The two-part story "Variation on a Million Bucks" was edited into a feature film for theatrical release in Europe, entitled To Chase a Million.

| No. | Title | Directed by | Written by | Original release date | Prod. code |
|---|---|---|---|---|---|
| 1 | "Brainwash" | Charles Crichton | Francis Megahy and Bernie Cooper | 27 September 1967 | 106 |
| 2 | "The Sitting Pigeon" | Gerry O'Hara | Edmund Ward | 4 October 1967 | 115 |
| 3 | "Day of Execution" | Charles Crichton | Phillip Broadley | 11 October 1967 | 110 |
| 4 | "Variation on a Million Bucks" – Part one | Pat Jackson | Stanley R. Greenberg | 18 October 1967 | 108 |
| 5 | "Variation on a Million Bucks" – Part two | Robert Tronson | Stanley R. Greenberg | 25 October 1967 | 109 |
| 6 | "Man from the Dead" | Pat Jackson | Stanley R. Greenberg | 1 November 1967 | 101 |
| 7 | "Sweet Sue" | Robert Tronson | Phillip Broadley | 8 November 1967 | 103 |
| 8 | "Essay in Evil" | Freddie Francis | Kevin B. Laffan | 15 November 1967 | 120 |
| 9 | "The Girl Who Never Was" | Robert Tronson | Donald Jonson | 22 November 1967 | 107 |
| 10 | "All That Glitters" | Herbert Wise | Stanley R. Greenberg | 29 November 1967 | 102 |
| 11 | "Dead Man's Shoes" | Peter Duffell | Edmund Ward | 6 December 1967 | 118 |
| 12 | "Find the Lady" | Robert Tronson | Phillip Broadley | 13 December 1967 | 105 |
| 13 | "The Bridge" | Pat Jackson | Robert Muller | 20 December 1967 | 104 |
| 14 | "The Man Who Stood Still" | Peter Duffell | Raymond Bowers | 27 December 1967 | 116 |
| 15 | "Burden of Proof" | Peter Duffell | Edmund Ward | 3 January 1968 | 122 |
| 16 | "The Whisper" | Charles Crichton | Morris Farhi | 10 January 1968 | 119 |
| 17 | "Why They Killed Nolan" | Charles Crichton | Donald Jonson | 17 January 1968 | 121 |
| 18 | "The Boston Square" | Don Chaffey | Wilfred Greatorex | 24 January 1968 | 113 |
| 19 | "Somebody Loses, Somebody...Wins?" | John Glen | Jan Read | 31 January 1968 | 117 |
| 20 | "Blind Spot" | Jeremy Summers | Victor Canning | 7 February 1968 | 112 |
| 21 | "No Friend of Mine" | Charles Crichton | John Stanton | 14 February 1968 | 125 |
| 22 | "Jigsaw Man" | Charles Frend | Stanley R. Greenberg and Reed De Rouen | 21 February 1968 | 114 |
| 23 | "Web with Four Spiders" | Robert Tronson | Edmund Ward | 28 February 1968 | 111 |
| 24 | "Which Way Did He Go, McGill?" | Freddie Francis | Francis Megahy and Bernie Cooper | 6 March 1968 | 126 |
| 25 | "Property of a Gentleman" | Peter Duffell | Wilfred Greatorex | 13 March 1968 | 124 |
| 26 | "The Revolutionaries" | Peter Duffell | Jan Read Story by Kevin B. Laffan | 20 March 1968 | 127 |
| 27 | "Who's Mad Now?" | Freddie Francis | Roger Parkes | 27 March 1968 | 123 |
| 28 | "Three Blinks of the Eyes" | Charles Crichton | Vincent Tilsley | 3 April 1968 | 128 |
| 29 | "Castle in the Clouds" | Peter Duffell | Jan Read | 10 April 1968 | 129 |
| 30 | "Night Flight to Andorra" | Freddie Francis | Jan Read and Reed De Rouen | 17 April 1968 | 130 |

==DVD and Blu-ray==
The entire series has been released on DVD in Britain in a boxed set by Network.

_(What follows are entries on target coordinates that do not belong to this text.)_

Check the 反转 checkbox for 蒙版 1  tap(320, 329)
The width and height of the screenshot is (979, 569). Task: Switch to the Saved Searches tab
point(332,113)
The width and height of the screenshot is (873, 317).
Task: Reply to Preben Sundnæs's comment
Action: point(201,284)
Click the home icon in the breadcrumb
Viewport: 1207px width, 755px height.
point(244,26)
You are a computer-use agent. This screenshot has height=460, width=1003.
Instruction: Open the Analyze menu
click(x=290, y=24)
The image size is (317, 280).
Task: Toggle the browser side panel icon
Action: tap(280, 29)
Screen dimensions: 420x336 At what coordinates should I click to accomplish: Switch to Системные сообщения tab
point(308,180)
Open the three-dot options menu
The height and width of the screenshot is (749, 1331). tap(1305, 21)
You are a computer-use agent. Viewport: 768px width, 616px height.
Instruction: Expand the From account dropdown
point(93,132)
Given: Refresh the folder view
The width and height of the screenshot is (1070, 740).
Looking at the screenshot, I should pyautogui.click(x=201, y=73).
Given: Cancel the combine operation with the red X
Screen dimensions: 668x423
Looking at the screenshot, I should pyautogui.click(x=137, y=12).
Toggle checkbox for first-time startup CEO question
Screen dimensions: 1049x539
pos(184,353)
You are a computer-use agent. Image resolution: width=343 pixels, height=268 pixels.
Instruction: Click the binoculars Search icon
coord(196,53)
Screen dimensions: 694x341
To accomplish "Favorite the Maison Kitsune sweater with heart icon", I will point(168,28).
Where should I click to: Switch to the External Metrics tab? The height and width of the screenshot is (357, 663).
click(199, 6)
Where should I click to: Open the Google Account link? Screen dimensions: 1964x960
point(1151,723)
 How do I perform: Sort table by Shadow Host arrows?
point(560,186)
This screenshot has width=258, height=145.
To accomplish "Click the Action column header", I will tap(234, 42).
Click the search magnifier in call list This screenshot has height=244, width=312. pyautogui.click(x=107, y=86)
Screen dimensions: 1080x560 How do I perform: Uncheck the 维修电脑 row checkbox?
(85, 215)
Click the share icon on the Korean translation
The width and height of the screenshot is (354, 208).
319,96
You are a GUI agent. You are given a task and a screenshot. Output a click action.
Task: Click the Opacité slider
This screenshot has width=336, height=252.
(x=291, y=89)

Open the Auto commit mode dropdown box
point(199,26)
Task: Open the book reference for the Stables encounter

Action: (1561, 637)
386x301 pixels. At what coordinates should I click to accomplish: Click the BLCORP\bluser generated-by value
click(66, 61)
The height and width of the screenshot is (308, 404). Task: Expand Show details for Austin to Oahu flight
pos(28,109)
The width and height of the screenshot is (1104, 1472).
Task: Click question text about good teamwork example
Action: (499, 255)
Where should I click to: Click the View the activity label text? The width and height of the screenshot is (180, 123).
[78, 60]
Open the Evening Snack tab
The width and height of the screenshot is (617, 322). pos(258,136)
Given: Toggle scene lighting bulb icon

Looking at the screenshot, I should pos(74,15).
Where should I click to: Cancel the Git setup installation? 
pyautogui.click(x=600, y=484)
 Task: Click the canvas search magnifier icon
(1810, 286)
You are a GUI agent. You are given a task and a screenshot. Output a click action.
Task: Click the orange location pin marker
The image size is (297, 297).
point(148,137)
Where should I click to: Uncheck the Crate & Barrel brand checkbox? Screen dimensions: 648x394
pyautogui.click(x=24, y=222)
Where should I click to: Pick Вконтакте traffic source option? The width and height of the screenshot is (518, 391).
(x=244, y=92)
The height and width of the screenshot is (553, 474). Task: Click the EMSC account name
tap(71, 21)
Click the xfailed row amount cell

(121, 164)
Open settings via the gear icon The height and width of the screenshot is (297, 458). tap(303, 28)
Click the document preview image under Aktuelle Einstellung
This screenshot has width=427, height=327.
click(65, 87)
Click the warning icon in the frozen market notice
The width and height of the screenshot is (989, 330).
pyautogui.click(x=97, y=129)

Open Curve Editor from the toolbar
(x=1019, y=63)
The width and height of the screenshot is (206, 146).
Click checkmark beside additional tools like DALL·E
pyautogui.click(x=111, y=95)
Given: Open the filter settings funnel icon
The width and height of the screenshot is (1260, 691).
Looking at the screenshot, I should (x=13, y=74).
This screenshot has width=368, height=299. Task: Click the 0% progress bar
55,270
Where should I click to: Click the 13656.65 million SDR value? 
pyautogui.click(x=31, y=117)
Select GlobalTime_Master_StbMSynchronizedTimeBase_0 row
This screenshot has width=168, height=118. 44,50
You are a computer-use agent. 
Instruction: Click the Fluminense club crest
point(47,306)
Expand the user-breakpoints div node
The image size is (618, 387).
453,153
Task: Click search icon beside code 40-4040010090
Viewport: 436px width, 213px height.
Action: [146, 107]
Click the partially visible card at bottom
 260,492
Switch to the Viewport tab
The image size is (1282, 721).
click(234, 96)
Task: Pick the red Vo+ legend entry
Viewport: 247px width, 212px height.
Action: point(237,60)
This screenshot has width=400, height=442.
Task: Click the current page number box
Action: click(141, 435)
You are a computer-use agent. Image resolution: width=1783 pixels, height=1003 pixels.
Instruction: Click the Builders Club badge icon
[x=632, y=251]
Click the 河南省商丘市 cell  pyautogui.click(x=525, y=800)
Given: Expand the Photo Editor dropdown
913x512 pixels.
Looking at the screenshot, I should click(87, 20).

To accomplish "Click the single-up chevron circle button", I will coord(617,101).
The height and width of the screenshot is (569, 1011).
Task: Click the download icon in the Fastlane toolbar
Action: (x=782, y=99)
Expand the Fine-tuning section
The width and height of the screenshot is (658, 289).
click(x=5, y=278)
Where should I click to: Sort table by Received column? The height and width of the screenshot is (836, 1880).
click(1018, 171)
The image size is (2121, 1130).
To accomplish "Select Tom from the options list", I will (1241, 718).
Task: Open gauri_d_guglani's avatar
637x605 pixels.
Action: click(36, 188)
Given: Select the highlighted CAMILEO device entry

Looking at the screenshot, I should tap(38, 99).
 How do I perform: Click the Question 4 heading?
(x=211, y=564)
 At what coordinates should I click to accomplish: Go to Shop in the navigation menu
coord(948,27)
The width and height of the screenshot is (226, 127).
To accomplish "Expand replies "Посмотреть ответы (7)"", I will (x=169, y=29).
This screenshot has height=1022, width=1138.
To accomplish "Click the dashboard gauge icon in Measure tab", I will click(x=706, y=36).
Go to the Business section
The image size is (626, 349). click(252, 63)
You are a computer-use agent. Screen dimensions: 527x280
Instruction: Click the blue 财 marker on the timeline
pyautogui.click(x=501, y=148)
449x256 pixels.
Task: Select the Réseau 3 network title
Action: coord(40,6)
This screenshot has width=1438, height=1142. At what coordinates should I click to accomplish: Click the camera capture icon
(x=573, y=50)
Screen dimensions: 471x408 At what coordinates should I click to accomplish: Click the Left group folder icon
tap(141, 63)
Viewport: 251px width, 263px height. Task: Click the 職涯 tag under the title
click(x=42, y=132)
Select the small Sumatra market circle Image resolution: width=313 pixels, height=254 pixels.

There are eight discs (Region 2 UK). Extras consist of commercial bumpers, both US and UK, a music-only track on one or two episodes, and an interview with series star Richard Bradford where he sometimes vehemently describes the working conditions and former producers of the show.

Prior to this, Carlton Video had released a single disc with the first two episodes.

The series is also available in Australia from Umbrella Entertainment in a boxed set.

Acorn Media released two four-disc, Region 1 boxed sets in 2010.

In October 2017 Network DVD announced that the series was to be issued on Blu-ray.

==Other media==

Writer Rodney Marshall and television historian Matthew Lee produced the first critical guide to the series in 2015.